What is required: In the text about Ikea's work with social enterprises, swap "suggestions" for "proposals" and write out everything from "Ikea benefits, in" down to "within those families.".

Source text:
================================

Mitt Liv, a social enterprise that helps employers improve their diversity and inclusion strategy, also took part in the Dela accelerator. Founder Sofia Appelgren says they benefited from the connection with Inter Ikea as a large employer itself. “We learnt a lot about how a large company like Ikea operates and how D&I [diversity and inclusion] could be implemented in a large company,” she says.
Now Mitt Liv has also joined Ikea’s value chain, as a consultant to support training in developing understanding of different cultures and backgrounds and helping the company to recruit international talent. “It meant a lot to get the trust from Ikea for our consultants,” Appelgren says.
Ikea benefits, in return, from the insight and ideas of the social entrepreneurs. “We get a lot of great suggestions,” says Skogström Feldt, adding that they love to “include them in social innovation”. For example, Ikea Social Entrepreneurship worked with a social enterprise that supports families with children with special needs, and listening to them led Ikea to reconsider how it interacted with customers within those families.
Ikea Social Entrepreneurship also acts as a social innovation hub for the business – and accelerates change. Skogström Feldt says: “Since the business is so huge, it takes time to transform things. Through partnerships we can test and pilot – it's like being in speedboats, together with social enterprises – and then share the learning cases with our business colleagues. So we can be faster.”
And the case of Mitt Liv highlights one advantage of Ikea Social Entrepreneurship over the firm’s foundation: the Ikea Foundation's grant making cannot benefit the Ikea business operations or be integrated with the business. Ikea Social Entrepreneurship has more flexibility – it is uniquely placed “at the intersection of philanthropy and business”, says Skogström Feldt.

================================

(Text and element-pointing entries)
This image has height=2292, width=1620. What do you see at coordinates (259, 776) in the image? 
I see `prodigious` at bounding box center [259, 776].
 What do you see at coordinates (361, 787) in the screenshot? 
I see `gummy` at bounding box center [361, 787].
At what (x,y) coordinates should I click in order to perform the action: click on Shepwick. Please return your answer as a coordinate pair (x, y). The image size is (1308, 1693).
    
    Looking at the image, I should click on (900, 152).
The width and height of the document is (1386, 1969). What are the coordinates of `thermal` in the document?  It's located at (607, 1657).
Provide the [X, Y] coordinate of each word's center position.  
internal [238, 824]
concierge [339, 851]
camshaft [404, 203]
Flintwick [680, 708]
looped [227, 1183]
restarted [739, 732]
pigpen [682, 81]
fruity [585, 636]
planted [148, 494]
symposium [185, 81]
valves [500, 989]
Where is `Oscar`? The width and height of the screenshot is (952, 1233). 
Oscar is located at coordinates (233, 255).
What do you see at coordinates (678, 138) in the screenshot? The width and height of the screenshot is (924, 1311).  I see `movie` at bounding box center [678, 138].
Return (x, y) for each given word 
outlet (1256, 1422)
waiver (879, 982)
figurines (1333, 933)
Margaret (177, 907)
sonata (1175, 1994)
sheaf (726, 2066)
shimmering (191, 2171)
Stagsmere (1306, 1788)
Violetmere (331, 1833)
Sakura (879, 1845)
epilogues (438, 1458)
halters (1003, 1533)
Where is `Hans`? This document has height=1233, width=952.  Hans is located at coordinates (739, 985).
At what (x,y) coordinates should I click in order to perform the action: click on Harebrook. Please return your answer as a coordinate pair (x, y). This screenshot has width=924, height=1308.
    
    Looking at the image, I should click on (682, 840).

================================

Result of the exercise:
Ikea benefits, in return, from the insight and ideas of the social entrepreneurs. “We get a lot of great proposals,” says Skogström Feldt, adding that they love to “include them in social innovation”. For example, Ikea Social Entrepreneurship worked with a social enterprise that supports families with children with special needs, and listening to them led Ikea to reconsider how it interacted with customers within those families.